The meet wasn’t just important as a national showcase, the story in Life noted. Success there was expected to give athletes an inside track to the Olympic team.

Same for another event a month later, the national Amateur Athletic Union meet in Lincoln, Nebraska. Clapp was part of what was essentially an all-star team assembled by the famed New York Athletic Club to compete in the 4 x 100 meter relay, where the four-man team set a new A.A.U. record of 41 seconds. That would likely have positioned them for a trip to the games, Tim said, if they had gone on as planned.

Image of 1940 Brown track team
Brown track team, 1940. Clapp is second row far left, towel around his neck. PHOTO: COURTESY OF TIM CLAPP ’77

Instead, 80 years before the coronavirus disrupted the sports world’s best laid plans for Tokyo 2020, the 1940 Olympic games—also originally set for Tokyo—were overtaken by larger events. In 1938 the games were moved to Helsinki because of conflict between Japan and China. Then came World War II, which forced their cancellation and ended the dreams of a generation of Olympic hopefuls—Ken Clapp among them. 

Clapp had started running as a child. He grew up in Cambridge, Mass., just steps from Harvard, as the son of single mother Janet Mabie, an author and journalist with the Christian Science Monitor. Clapp would sell programs at university football games and play around on the field with other neighborhood kids. Some of the Crimson players took him under their wings, noticed his knack for speed, and encouraged him to get involved in sports, Tim Clapp says. High school took Ken Clapp to Moses Brown School in Providence, just down the street from the University. At Moses Brown, Clapp led the varsity track and field team to a state championship. His track success continued at Brown, with an eye toward qualifying for the Olympics.

Then came the cancellation. Clapp finished his English degree and went to work as a radio announcer in Boston, where he met his wife Barbara and joined the Navy as a lieutenant commander stationed on an aircraft carrier. Ironically, his son points out, Ken Clapp’s service in the Pacific theater was as close to Tokyo as he would ever come.

After the war, Ken and Barbara Clapp settled in Wellesley, Massachusetts, where they raised Tim and his three older sisters. Ken worked in advertising, on accounts including the Massachusetts Lottery and the Suffolk Downs race track. He finally did get to witness an Olympics in 1984 in Los Angeles, when he and Tim attended together and took in some track and field events. The couple retired to Cape Cod, and after a long and happy life together, died in 2006 just two weeks apart, Tim Clapp says.

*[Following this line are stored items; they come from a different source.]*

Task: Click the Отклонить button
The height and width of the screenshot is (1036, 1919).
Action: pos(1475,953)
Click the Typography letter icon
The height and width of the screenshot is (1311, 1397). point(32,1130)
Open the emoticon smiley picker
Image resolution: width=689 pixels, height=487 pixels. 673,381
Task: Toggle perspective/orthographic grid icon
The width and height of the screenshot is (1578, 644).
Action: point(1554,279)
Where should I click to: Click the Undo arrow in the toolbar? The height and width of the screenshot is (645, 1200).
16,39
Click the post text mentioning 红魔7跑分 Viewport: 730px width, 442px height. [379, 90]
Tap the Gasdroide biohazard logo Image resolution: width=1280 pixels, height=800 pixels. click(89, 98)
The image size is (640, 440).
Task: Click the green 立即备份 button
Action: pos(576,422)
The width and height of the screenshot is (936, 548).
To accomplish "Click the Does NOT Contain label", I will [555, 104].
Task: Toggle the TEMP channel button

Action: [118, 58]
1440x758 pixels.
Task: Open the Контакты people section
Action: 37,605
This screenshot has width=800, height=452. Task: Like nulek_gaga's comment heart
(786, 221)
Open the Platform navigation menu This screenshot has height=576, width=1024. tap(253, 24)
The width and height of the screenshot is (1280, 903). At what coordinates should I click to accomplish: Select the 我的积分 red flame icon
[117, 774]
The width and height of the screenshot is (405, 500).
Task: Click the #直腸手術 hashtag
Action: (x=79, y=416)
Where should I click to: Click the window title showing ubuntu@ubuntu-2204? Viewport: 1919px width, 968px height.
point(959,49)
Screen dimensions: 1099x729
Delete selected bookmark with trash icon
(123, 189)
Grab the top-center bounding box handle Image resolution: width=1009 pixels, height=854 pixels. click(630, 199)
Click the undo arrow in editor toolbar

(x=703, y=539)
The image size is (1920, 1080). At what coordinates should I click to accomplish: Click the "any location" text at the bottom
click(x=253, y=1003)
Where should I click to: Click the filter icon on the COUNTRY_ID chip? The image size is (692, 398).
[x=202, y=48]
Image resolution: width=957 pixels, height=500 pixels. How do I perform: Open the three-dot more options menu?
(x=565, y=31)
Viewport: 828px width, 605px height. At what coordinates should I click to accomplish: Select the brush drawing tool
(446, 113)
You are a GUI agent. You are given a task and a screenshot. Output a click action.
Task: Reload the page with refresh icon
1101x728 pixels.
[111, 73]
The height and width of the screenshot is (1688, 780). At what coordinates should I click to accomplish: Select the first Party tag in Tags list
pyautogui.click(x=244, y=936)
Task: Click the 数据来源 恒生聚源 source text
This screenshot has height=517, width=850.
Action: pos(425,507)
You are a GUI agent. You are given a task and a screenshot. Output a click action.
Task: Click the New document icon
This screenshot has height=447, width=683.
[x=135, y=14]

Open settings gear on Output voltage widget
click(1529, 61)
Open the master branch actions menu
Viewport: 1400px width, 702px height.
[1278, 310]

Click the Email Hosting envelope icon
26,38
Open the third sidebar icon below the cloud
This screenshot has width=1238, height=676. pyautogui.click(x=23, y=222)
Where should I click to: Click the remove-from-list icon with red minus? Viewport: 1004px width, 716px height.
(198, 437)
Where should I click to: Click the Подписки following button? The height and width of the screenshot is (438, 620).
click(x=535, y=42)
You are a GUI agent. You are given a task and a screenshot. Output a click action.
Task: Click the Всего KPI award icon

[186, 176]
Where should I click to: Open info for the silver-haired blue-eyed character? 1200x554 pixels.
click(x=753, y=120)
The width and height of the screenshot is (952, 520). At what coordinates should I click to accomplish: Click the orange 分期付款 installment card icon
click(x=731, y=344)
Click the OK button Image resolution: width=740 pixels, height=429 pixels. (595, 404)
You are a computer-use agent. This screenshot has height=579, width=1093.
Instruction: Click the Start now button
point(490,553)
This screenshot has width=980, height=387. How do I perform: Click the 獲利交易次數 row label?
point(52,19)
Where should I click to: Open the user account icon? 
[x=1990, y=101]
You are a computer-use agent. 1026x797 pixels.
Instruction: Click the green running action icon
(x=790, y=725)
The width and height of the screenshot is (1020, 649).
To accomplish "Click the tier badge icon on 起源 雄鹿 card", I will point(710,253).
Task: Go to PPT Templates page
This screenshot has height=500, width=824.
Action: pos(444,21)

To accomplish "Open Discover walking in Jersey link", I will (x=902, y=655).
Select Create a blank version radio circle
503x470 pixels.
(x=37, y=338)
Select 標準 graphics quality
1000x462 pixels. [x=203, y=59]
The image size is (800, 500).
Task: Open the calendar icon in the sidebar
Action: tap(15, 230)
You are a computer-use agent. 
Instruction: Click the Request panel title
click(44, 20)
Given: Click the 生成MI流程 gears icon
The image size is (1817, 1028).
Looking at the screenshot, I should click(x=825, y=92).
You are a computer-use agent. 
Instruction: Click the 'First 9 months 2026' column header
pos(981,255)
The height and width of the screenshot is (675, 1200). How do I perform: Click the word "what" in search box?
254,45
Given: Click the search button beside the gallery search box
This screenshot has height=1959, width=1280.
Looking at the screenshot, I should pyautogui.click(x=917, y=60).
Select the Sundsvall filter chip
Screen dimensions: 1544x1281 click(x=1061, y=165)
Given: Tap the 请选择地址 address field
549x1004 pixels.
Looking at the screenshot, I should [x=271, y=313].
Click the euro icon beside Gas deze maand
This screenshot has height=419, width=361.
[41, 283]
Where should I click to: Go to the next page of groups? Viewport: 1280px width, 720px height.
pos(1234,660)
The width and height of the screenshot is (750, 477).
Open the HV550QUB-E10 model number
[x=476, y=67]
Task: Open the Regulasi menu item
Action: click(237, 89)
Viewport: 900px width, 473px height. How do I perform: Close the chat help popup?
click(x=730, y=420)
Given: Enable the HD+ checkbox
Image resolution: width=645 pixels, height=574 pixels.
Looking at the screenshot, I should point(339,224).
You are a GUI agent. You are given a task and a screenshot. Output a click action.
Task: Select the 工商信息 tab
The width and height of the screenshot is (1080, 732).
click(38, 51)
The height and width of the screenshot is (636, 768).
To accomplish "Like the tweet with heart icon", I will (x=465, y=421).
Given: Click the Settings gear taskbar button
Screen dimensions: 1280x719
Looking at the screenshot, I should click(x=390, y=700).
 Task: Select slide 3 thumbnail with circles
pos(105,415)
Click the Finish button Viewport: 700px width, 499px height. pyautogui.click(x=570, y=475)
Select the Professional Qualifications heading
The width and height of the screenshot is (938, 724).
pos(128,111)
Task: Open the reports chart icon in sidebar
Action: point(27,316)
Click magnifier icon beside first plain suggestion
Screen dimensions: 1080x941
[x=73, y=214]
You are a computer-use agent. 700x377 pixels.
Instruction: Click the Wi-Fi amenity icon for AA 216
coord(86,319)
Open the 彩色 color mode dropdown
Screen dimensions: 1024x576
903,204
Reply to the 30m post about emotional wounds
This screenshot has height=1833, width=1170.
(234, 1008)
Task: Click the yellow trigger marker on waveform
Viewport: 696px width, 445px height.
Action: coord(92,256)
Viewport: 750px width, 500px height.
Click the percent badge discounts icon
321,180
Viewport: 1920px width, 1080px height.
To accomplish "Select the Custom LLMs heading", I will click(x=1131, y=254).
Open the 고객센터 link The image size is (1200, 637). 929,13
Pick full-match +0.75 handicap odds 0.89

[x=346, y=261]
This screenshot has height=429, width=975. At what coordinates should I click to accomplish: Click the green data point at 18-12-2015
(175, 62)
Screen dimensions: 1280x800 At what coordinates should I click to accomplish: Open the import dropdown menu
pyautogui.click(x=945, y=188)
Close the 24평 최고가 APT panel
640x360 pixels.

Image of Ken Clapp after wining the 220 at the 1939 IC4A meet.
Clapp being congratulated for the cameras after winning the 220 at the 1939 IC4A meet. Behind the handshake is USC star Payton Jordan, who came in third.PHOTO: COURTESY OF TIM CLAPP ’77


His father didn’t talk a lot about his glory days,
Tim Clapp recalls, but others did, especially at those Brown football games. Ken Clapp kept up a long-distance friendship with the man he beat that day on Randall’s Island, Payton Jordan, who went on to coach track at Occidental and Stanford and to be head coach of the legendary 1968 Olympic track and field team, which won 24 medals in Mexico City. Jordan autographed a copy of his Life magazine cover to Ken Clapp, calling him a “truly great track champion” and a “real friend.” From their lifetime of correspondence, Tim Clapp says, it is clear that Jordan was convinced his father would have gone to the Olympics, and that he hoped he would as well.

Yet Tim Clapp says his father never talked about what might have been with resentment.

“It wasn’t bitterness, it was regret,” Tim Clapp said. “He was very proud of his military service.
I think he was very grateful to serve his country. I think he would have been prouder to have served the United States of America as an Olympian.”


Stephanie Grace ’87 is a political columnist at The Times-Picayune | The New Orleans Advocate and a BAM contributing editor. She lives in New Orleans.